Marco Polo’s House, Fondaco dei Tedeschi and the Rialto Bridge
Marco Polo’s House
In Corte Seconda del Milion you’ll see a plaque dedicated to Marco Polo, who apparently live in this house. The great explorer left Venice as a teenager in 1271 on a voyage that has become legendary. Together with his father and uncle, after three and a half years he reached the city of Khanbaliq, which we today call Beijing, in China. On the way, they were escorted to the Kublai Khan, emperor of Mongolia and one of the most powerful men in the world, who was so impressed with young Marco that he employed him as his ambassador, a job that the Venetian kept for 17 years. On his return to Venice, he was captured by the Genoese navy, who were Venice’s naval arch-enemy, and sent to prison; here, however, as luck had it, his cellmate was a young storyteller who, fascinated by the tales of this traveller, decided to write them down and turned them into a bestelling book, which became known as the Milion; it aquired this name once Marco Polo had finally returned to Venice, since people would flock to his home here to hear the million incredible stories of his epic journey to the East.
Fondaco dei Tedeschi
Just before the Rialto Bridge is the Fondaco dei Tedeschi – Tedeschi meaning German people – a 15th century palace, which is owned today by Benetton which has turned it into a luxury shopping centre. The ties between Venice and the German world were historically very strong, and so a fondaco, from the Arabic for warehouse, was built to host the workshops of these nordic communities. In 1505 a fire destroyed it almost entirely, but in only three years it was rebuilt exactly as we see it today. For the occasion, Giorgione painted frescoes on the side of the Grand Canal and Titian on the side of the smaller side canal; both unfortunately have been the victim of time and cannot be seen today.
The Rialto Bridge
The Rialto Bridge, the first urban centre of Venice.
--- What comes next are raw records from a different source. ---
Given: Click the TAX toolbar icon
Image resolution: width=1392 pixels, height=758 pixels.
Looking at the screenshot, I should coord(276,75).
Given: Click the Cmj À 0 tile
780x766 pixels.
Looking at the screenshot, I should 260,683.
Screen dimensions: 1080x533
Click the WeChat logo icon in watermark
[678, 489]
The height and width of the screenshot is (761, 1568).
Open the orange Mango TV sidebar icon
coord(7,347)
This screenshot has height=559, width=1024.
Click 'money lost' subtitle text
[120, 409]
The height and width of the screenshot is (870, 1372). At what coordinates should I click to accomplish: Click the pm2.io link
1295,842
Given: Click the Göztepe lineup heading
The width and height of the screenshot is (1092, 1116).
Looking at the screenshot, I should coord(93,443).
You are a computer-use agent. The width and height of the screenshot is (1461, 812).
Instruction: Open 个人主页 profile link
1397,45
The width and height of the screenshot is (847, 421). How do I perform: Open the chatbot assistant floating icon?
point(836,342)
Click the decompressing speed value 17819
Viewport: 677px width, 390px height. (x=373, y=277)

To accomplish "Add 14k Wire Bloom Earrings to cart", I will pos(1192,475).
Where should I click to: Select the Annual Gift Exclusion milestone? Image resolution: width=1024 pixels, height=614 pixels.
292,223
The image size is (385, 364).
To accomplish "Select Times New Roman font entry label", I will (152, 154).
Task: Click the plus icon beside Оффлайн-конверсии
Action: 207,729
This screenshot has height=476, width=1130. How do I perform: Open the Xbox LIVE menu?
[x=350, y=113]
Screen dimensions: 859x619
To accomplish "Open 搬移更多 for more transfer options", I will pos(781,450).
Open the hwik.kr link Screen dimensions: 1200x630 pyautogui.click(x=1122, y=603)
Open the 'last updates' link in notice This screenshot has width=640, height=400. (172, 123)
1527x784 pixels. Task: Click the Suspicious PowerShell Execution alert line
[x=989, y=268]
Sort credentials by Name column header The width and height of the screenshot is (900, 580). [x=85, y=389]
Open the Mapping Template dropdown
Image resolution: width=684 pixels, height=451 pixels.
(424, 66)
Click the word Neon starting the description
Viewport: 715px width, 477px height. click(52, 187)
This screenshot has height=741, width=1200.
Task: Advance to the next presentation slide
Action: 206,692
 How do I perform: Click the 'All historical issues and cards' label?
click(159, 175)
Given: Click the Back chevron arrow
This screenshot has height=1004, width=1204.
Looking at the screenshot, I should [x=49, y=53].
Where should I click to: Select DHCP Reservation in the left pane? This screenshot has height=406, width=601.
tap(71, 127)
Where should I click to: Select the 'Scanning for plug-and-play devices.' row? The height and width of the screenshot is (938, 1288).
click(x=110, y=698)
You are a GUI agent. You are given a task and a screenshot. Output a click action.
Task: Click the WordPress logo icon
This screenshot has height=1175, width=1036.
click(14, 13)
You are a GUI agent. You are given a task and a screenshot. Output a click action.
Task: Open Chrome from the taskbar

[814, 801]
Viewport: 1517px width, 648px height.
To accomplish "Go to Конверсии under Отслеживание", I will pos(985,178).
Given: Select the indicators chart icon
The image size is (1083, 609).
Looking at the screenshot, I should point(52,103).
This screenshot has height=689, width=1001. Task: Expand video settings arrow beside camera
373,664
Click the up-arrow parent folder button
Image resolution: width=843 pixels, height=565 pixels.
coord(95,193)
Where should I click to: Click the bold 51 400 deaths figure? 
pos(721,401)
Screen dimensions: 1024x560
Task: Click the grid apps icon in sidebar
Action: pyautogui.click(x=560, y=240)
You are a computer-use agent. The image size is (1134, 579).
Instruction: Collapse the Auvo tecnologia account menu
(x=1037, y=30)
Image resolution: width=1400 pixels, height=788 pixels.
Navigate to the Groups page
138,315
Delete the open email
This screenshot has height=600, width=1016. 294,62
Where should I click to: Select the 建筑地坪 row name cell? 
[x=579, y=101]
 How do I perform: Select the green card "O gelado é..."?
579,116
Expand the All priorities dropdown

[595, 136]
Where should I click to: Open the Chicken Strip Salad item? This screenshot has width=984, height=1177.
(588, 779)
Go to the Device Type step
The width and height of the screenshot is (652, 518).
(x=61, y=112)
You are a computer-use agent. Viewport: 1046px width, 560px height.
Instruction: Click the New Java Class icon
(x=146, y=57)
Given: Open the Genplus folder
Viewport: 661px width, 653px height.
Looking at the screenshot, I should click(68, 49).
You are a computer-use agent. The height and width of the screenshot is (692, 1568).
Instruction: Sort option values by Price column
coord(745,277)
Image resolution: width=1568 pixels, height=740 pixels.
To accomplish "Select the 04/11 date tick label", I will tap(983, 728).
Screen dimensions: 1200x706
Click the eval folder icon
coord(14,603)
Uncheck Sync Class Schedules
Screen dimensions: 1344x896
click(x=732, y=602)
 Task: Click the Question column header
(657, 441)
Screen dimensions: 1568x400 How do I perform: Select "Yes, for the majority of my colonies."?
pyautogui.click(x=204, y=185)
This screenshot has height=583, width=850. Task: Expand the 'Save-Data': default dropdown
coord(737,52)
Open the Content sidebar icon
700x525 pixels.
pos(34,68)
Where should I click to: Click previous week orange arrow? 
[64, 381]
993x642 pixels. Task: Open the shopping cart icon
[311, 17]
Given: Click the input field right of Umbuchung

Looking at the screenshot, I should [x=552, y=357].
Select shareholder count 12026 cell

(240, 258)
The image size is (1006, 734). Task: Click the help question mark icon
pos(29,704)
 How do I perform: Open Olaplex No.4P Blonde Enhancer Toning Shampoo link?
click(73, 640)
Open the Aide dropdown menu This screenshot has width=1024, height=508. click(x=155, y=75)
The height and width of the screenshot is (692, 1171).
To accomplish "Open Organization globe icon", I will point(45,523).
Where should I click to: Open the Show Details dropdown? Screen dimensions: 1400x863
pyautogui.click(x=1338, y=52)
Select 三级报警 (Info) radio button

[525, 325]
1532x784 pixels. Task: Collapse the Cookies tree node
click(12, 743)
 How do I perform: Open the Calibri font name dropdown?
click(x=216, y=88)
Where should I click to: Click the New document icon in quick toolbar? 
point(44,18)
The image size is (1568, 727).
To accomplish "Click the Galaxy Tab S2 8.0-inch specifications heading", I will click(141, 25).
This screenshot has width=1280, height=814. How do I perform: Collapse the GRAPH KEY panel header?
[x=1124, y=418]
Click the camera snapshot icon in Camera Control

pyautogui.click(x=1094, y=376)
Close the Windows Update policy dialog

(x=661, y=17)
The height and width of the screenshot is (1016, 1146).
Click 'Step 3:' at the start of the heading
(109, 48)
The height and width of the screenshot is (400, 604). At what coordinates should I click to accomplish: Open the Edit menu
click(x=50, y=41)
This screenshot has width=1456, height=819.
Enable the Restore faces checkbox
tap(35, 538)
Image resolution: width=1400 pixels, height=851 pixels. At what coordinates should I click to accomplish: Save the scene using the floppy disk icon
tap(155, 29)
It comes from the latin “rivus altus”, deep canal, referring to the Grand Canal. Dating back to 1180, it was initially a series of boats with wooden planks placed on top. It was then built in wood resting on stilts. However, on June 15th 1310, Bajamonte Tiepolo and other conspirators of a failed coup d’etat, broke the bridge to stop the Doge’s pursuing troops. It was then rebuilt as it was, but in 1444, during a visit by the Marquess of Ferrara, the bridge collapsed under the weight of the crowd who had gathered to see the parade along the Grand Canal. In mid-16th century a public competition was set to rebuild the bridge in stone; Sansovino, Palladio and other famous architects proposed classical projects with several arches. But the task went to the Venetian Antonio da Ponte, the only one to propose a single arch, and indeed he built it as we see it today. By unifying the two parts of the city on either side of the Grand Canal in a single arch movement, the Rialto Bridge has become the symbol of Venice’s unity and uniqueness.